Anticipating and Responding to Drought Emergencies in Southern Africa: Lessons from the 2002-2003 Experience

October 1, 2006 - <tschirle@msu.edu>, Jan J. Nijhoff, Pedro Arlindo, Billy Mwinga, <tschirle@msu.edu>, and T.S. Jayne

IDWP 89. David Tschirley, Jan J. Nijhoff, Pedro Arlindo, Billy Mwinga, Michael T. Weber, and T.S. Jayne. 2006. Anticipating and Responding to Drought Emergencies in Southern Africa: Lessons from the 2002-2003 Experience

EXECUTIVE SUMMARY:
This paper examines the efficiency and effectiveness of emergency response in southern Africa
through the lens of the 2002/03 food crisis in the region. The authors outline improvements in
information and operational procedures needed to enhance the response to future events.
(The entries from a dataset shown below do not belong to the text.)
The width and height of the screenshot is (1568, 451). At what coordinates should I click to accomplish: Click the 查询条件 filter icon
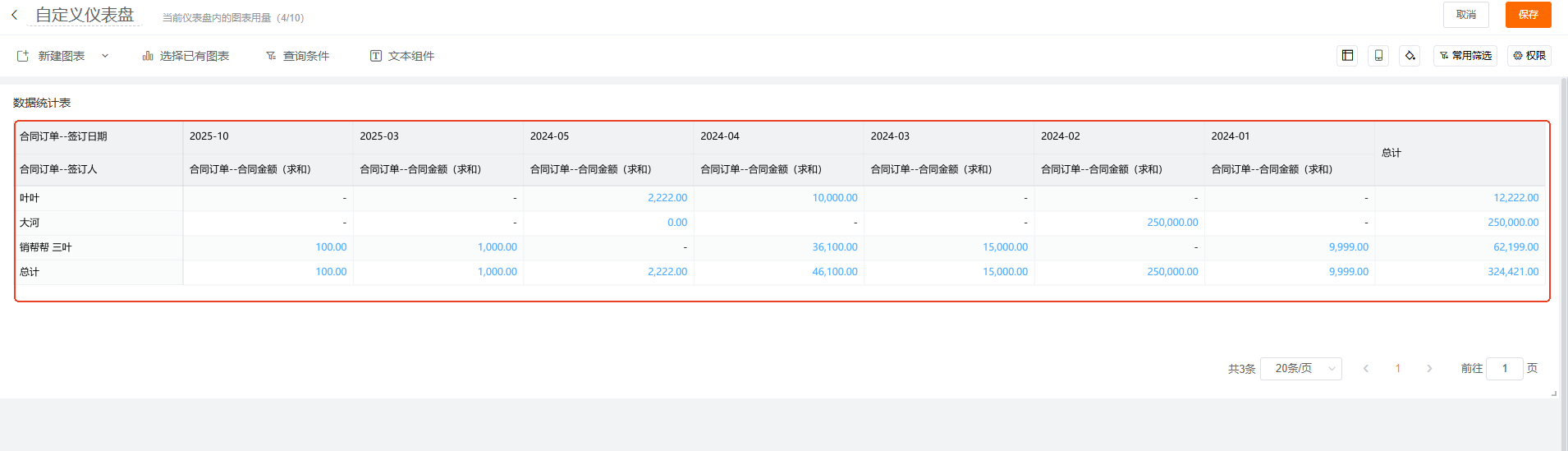pyautogui.click(x=271, y=56)
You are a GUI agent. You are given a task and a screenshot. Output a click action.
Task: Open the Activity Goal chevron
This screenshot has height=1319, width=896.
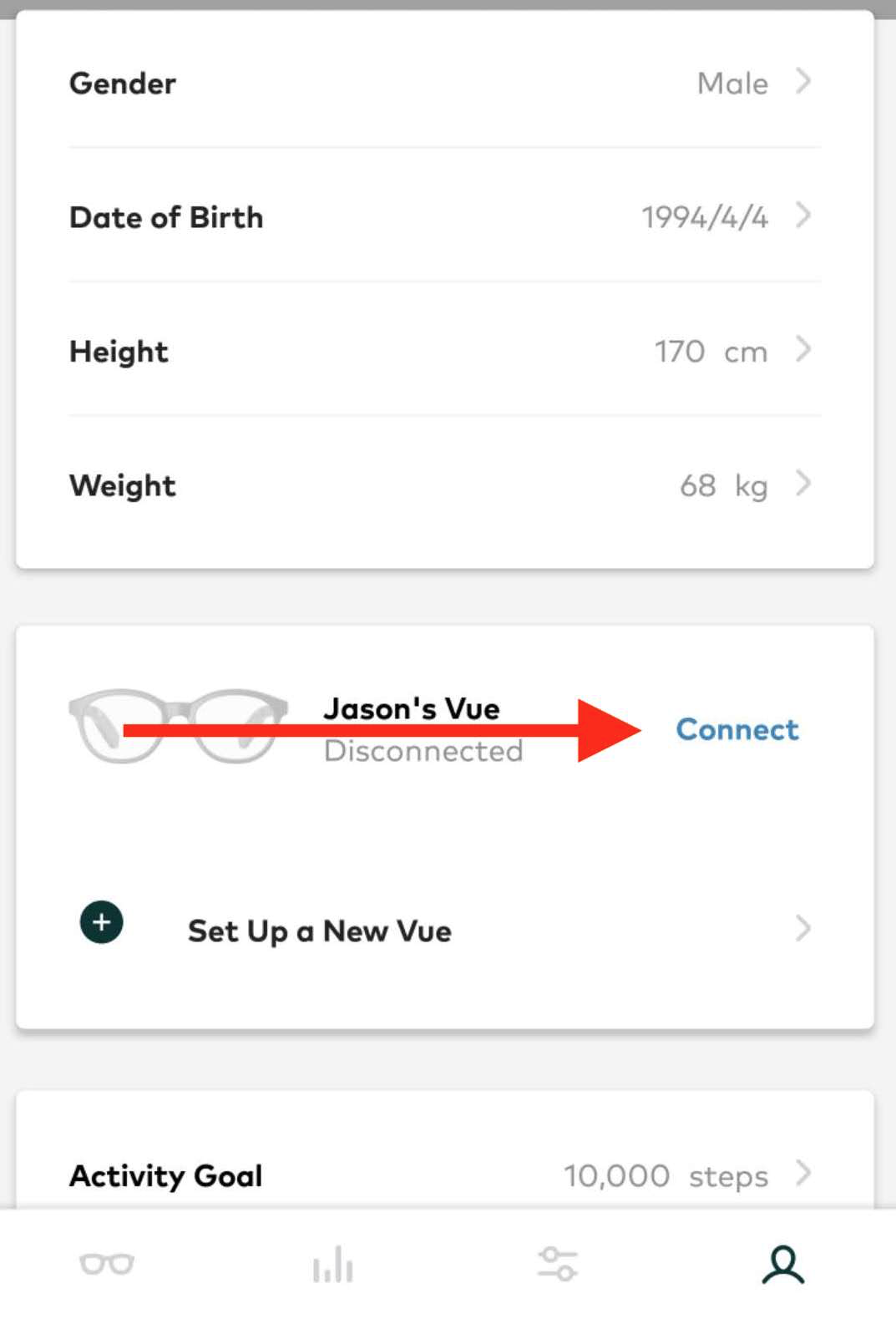click(x=803, y=1173)
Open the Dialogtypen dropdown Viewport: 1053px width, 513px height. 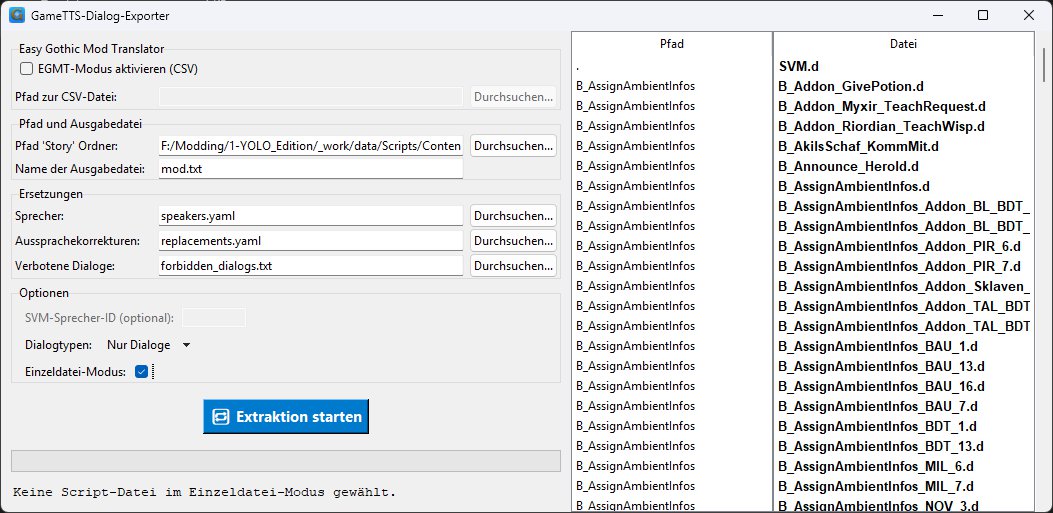tap(148, 345)
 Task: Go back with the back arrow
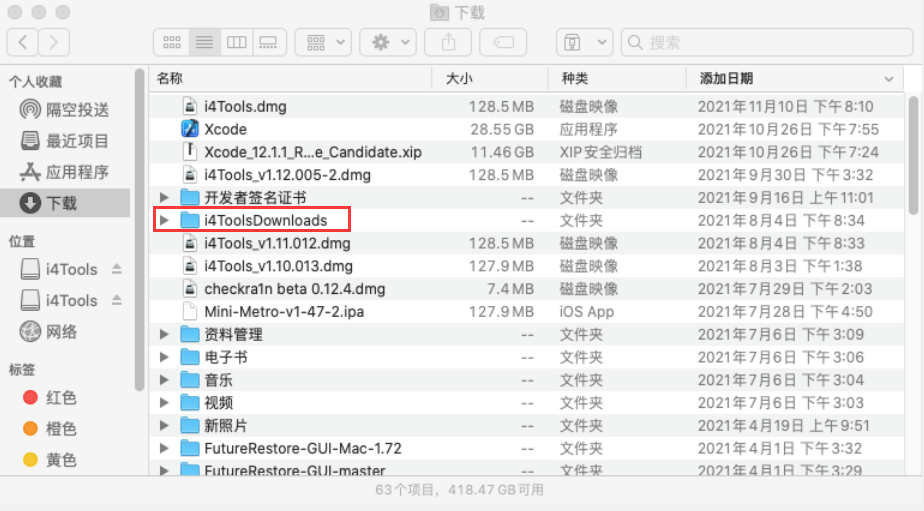point(23,42)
They
also discuss national and regional trade regime changes that would reduce the need for
emergency response, and consider what lessons the 2002/03 crisis may have for the role of
Strategic Grain Reserves (SGRs).

Market reform in the region has lead to more diversified production patterns (cassava production
especially has grown), more decentralized food distribution systems, and more varied food
consumption patterns at least in urban areas. Each of these changes should reduce the region’s
dependence on external food aid during droughts. Yet some researchers and policy makers have
become concerned that many households in the region are becoming more vulnerable to shocks,
not less. This apparent increase in vulnerability has become a standard part of the understanding
of the 2002/03 food crisis.

A review of the chronology of early warning and response suggests that early warning clearly
worked during the 2002/03 crisis. It alerted local governments and the international community
to looming food shortages as the harvest was just beginning, provided quantitative estimates of
the number of affected households and the need for food aid and commercial imports, regularly
updated these numbers through effective communications, and mobilized public opinion and
resources to meet enough of those estimated needs to largely avert a humanitarian crisis. The
early warning and response process also reflected an exceptional degree of collaboration among
governments in the region, the emergency response community, and donor agencies. The way in
which the work of national Vulnerable Assessment Committees (VACs) was coordinated by the
Southern African Development Community (SADC) Regional VAC and fed into donor and
relief agency response is especially impressive.